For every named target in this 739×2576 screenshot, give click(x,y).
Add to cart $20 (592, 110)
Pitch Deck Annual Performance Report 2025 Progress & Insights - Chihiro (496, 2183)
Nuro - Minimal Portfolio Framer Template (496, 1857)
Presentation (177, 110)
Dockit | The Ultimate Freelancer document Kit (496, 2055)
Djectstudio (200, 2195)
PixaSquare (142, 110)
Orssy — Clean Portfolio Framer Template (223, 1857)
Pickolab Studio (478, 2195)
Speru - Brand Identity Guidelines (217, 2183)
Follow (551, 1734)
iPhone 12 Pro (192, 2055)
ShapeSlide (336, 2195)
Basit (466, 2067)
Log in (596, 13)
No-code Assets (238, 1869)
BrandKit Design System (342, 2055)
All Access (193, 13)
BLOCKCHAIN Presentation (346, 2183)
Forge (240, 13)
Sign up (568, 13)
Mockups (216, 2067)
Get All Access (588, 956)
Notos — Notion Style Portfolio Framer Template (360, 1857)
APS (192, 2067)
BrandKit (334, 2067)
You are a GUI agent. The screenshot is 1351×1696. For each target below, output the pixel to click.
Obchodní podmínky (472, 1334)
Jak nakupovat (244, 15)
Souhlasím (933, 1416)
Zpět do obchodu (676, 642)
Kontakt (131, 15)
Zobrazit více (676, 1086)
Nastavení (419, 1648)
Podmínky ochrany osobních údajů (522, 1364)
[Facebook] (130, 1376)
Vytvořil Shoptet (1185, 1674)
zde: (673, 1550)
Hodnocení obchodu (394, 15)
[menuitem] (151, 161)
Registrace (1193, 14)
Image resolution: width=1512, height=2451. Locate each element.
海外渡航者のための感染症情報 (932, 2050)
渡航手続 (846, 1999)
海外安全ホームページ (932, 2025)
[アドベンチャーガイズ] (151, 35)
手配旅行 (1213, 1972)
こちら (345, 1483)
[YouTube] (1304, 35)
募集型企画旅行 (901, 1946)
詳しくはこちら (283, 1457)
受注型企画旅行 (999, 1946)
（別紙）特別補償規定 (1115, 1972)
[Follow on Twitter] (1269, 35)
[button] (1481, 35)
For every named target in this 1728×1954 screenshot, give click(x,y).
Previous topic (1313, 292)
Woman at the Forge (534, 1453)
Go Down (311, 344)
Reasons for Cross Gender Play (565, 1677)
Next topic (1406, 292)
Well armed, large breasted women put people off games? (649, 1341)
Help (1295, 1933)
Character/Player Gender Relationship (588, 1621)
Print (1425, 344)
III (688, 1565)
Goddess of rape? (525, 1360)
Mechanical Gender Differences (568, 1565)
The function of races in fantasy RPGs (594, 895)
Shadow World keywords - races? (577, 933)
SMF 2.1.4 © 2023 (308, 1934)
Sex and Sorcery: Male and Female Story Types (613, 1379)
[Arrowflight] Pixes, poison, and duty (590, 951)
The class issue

▶ **YOUR GOAL**: Look through the listing above and copy each line where the string "screenshot" occurs.

▶ **SOLVED PROBLEM**:
For every named target in this 739×2576 screenshot, give click(x,y).
You are a GUI agent. The screenshot is 1351×1696. For each target below, output the pixel to click.
For every named target in this 1728×1954 screenshot, give click(x,y).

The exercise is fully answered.